*** Records provided ***

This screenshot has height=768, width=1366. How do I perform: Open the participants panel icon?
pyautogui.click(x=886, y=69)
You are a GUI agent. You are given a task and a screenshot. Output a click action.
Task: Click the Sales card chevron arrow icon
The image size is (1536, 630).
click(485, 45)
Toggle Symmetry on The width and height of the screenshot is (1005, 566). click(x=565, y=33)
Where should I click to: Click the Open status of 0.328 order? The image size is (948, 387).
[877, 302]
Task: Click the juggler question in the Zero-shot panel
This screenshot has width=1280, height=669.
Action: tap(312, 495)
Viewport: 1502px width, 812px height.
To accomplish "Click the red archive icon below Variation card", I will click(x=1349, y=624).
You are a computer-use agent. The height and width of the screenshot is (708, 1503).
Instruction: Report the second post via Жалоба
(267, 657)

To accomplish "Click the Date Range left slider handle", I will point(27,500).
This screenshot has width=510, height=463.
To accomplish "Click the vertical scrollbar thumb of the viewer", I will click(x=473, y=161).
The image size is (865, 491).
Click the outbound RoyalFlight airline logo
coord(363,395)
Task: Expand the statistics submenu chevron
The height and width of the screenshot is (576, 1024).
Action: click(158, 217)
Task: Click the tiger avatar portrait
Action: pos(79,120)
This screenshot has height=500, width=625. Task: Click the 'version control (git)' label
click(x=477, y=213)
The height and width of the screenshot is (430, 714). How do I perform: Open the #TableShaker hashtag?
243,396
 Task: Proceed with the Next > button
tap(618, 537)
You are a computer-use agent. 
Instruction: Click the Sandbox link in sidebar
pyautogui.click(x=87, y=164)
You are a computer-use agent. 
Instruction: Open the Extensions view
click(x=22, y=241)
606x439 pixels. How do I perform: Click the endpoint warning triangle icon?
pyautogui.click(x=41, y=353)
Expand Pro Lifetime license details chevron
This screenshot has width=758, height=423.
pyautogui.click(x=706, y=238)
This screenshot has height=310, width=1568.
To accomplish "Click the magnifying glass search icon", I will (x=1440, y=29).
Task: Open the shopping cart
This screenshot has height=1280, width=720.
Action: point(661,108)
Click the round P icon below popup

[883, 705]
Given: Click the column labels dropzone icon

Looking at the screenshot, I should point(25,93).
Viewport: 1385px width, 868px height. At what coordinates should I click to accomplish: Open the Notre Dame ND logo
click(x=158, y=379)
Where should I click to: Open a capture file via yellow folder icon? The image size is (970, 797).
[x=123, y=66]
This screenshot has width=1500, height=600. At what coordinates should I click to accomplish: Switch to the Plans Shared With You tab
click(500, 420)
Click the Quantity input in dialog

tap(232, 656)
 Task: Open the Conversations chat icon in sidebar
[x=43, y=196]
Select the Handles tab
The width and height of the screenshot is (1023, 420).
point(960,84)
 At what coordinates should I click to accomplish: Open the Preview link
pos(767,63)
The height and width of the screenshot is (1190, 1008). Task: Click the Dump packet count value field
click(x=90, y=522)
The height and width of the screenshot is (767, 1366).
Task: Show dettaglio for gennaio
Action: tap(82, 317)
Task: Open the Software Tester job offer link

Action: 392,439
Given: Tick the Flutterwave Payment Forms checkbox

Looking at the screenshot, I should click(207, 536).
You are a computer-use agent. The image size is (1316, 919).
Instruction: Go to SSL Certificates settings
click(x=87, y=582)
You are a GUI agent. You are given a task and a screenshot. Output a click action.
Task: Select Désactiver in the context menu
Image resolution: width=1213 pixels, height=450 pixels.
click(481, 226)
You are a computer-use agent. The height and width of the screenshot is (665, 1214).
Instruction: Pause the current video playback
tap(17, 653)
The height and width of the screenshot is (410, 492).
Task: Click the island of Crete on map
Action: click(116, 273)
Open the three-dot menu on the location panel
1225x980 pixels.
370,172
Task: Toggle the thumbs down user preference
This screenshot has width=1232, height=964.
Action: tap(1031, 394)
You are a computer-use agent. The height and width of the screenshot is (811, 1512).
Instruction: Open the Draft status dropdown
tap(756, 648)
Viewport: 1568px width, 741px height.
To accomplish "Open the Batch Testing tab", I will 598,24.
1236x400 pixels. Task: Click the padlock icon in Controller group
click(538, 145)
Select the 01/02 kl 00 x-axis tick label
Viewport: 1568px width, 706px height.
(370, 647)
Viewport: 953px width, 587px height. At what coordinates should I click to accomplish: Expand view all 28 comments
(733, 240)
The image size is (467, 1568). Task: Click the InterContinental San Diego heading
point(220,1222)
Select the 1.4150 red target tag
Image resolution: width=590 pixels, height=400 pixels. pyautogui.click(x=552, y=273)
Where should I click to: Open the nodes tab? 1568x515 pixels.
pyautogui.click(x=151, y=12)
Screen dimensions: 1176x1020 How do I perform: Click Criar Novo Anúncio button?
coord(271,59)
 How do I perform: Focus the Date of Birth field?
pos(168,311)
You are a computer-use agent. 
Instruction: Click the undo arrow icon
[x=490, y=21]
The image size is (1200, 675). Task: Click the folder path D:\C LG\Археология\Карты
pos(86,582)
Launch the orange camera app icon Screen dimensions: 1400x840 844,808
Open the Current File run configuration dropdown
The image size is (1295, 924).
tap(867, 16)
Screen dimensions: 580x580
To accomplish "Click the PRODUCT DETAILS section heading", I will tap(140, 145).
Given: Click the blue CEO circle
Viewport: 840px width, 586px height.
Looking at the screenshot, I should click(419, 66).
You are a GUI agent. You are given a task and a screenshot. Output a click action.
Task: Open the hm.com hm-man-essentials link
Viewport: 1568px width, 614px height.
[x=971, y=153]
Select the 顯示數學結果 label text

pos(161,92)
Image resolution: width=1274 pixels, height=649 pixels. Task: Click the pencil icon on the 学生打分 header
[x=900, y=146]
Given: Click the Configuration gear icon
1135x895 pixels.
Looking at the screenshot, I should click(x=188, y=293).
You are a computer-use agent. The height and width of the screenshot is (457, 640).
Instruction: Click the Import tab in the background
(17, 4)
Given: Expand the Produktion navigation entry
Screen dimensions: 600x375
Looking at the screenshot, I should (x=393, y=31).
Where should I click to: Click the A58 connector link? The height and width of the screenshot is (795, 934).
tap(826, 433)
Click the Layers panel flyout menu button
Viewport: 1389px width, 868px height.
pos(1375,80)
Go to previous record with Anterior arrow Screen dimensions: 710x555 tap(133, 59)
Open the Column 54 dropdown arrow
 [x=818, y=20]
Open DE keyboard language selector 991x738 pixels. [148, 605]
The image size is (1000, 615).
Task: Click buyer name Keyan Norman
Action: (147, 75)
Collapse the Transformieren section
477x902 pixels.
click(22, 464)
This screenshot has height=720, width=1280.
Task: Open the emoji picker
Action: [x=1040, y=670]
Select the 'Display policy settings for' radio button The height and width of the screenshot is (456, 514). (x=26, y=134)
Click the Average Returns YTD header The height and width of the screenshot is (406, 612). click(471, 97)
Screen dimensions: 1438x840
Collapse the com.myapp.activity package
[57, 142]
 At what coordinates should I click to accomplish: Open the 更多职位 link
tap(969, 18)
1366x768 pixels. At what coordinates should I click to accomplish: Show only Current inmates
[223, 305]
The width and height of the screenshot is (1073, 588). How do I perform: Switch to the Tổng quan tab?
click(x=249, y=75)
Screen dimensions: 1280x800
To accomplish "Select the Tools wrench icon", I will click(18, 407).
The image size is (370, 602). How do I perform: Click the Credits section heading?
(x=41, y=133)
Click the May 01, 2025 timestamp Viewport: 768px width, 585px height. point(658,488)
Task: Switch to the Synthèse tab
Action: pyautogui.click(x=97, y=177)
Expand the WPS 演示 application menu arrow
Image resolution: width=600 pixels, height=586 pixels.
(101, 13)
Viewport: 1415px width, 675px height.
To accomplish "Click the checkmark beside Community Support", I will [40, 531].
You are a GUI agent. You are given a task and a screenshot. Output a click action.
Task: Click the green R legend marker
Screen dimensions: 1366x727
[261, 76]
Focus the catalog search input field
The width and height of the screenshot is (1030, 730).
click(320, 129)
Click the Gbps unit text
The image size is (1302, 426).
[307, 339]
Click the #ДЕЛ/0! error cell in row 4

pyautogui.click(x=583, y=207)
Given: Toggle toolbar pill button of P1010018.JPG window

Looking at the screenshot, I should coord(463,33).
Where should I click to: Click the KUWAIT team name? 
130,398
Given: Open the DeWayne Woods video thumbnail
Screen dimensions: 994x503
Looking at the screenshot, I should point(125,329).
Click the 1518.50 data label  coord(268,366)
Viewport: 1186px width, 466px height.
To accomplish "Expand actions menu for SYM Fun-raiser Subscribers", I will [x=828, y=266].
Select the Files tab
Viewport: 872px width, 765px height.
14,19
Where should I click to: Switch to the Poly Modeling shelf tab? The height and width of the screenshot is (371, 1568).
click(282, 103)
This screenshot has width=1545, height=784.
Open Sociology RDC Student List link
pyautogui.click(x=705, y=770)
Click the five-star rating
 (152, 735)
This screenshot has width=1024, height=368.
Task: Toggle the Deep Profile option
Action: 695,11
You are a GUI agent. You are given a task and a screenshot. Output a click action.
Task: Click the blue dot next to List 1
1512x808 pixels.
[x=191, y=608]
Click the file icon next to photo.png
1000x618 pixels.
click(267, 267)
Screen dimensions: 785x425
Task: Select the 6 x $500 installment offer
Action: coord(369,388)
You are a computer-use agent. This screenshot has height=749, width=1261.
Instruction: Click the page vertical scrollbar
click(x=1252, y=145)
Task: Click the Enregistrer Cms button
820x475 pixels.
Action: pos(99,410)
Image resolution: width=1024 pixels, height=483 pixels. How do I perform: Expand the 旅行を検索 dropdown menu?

*** End of Records provided ***

### About this task
All that belongs in your answer is the stretch of entries above from the line with "The image size is (467, 1568)." through the line with "Launch the orange", printed exactly.

### Answer to the exercise
The image size is (467, 1568). Task: Click the InterContinental San Diego heading
point(220,1222)
Select the 1.4150 red target tag
Image resolution: width=590 pixels, height=400 pixels. pyautogui.click(x=552, y=273)
Where should I click to: Open the nodes tab? 1568x515 pixels.
pyautogui.click(x=151, y=12)
Screen dimensions: 1176x1020 How do I perform: Click Criar Novo Anúncio button?
coord(271,59)
 How do I perform: Focus the Date of Birth field?
pos(168,311)
You are a computer-use agent. 
Instruction: Click the undo arrow icon
[x=490, y=21]
The image size is (1200, 675). Task: Click the folder path D:\C LG\Археология\Карты
pos(86,582)
Launch the orange camera app icon Screen dimensions: 1400x840 844,808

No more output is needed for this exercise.